— DESCRIPTION OF THE TASK —
List every line of the records that contains the string "height", matching case exactly.

— RECORDED DATA —
################

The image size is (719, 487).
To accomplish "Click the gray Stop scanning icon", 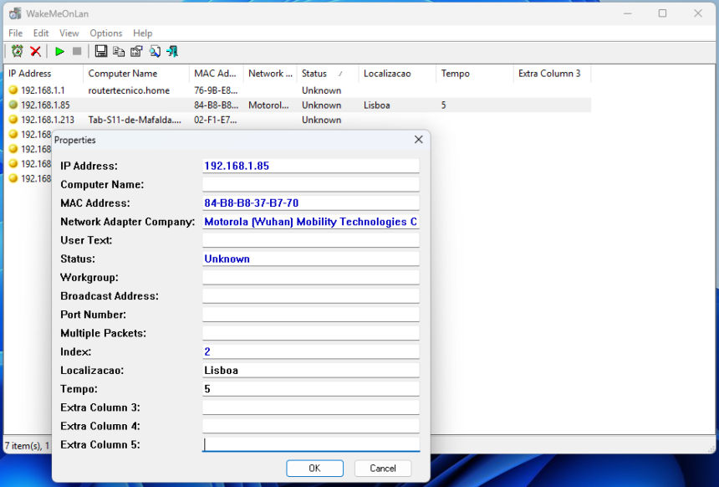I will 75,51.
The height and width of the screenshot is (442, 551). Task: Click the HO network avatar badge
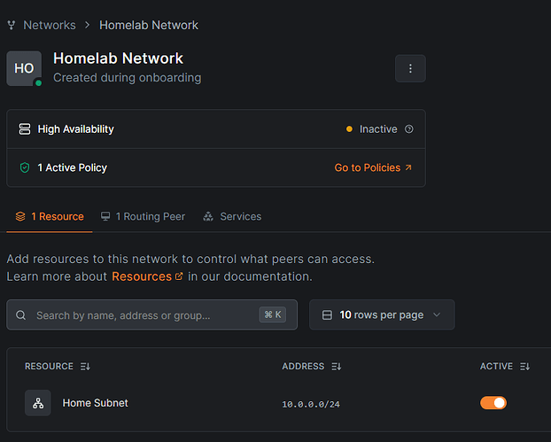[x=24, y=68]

################

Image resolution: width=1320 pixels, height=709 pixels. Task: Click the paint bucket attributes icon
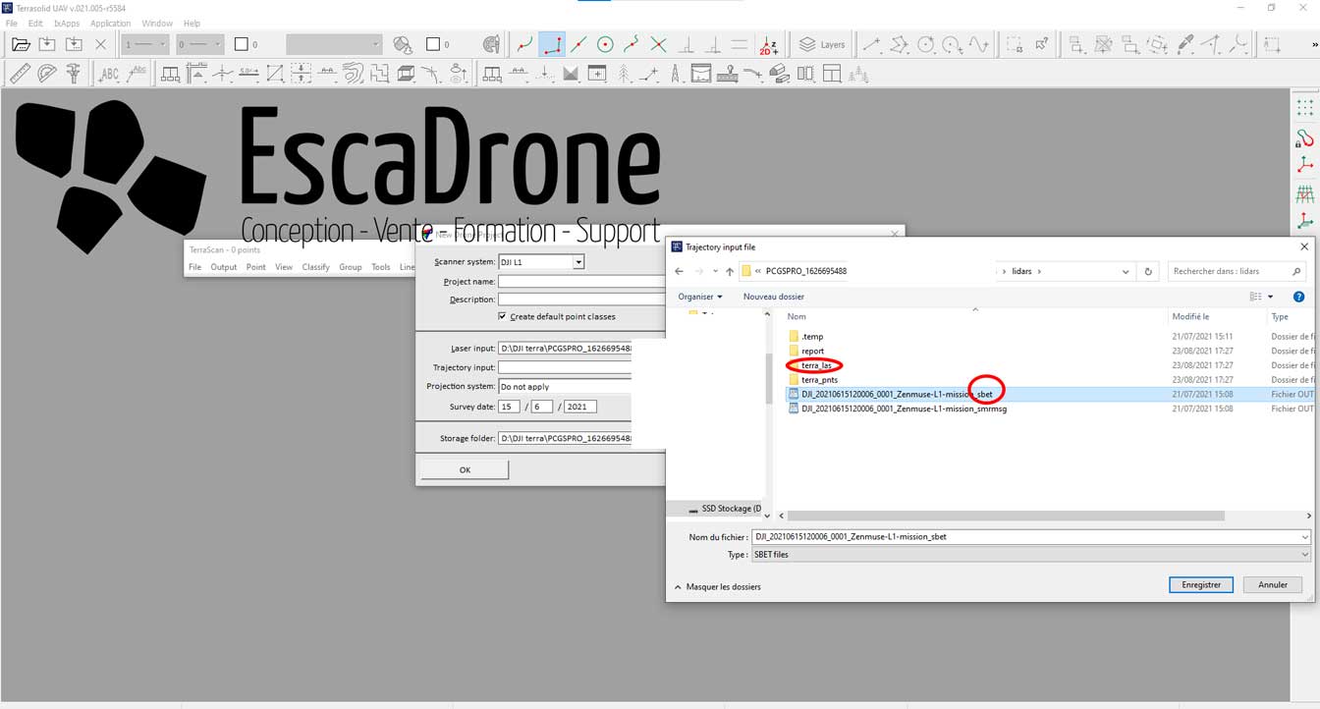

################

— EXERCISE OUTPUT —
The height and width of the screenshot is (442, 551). Task: Click the HO network avatar badge
Image resolution: width=1320 pixels, height=709 pixels. Task: Click the paint bucket attributes icon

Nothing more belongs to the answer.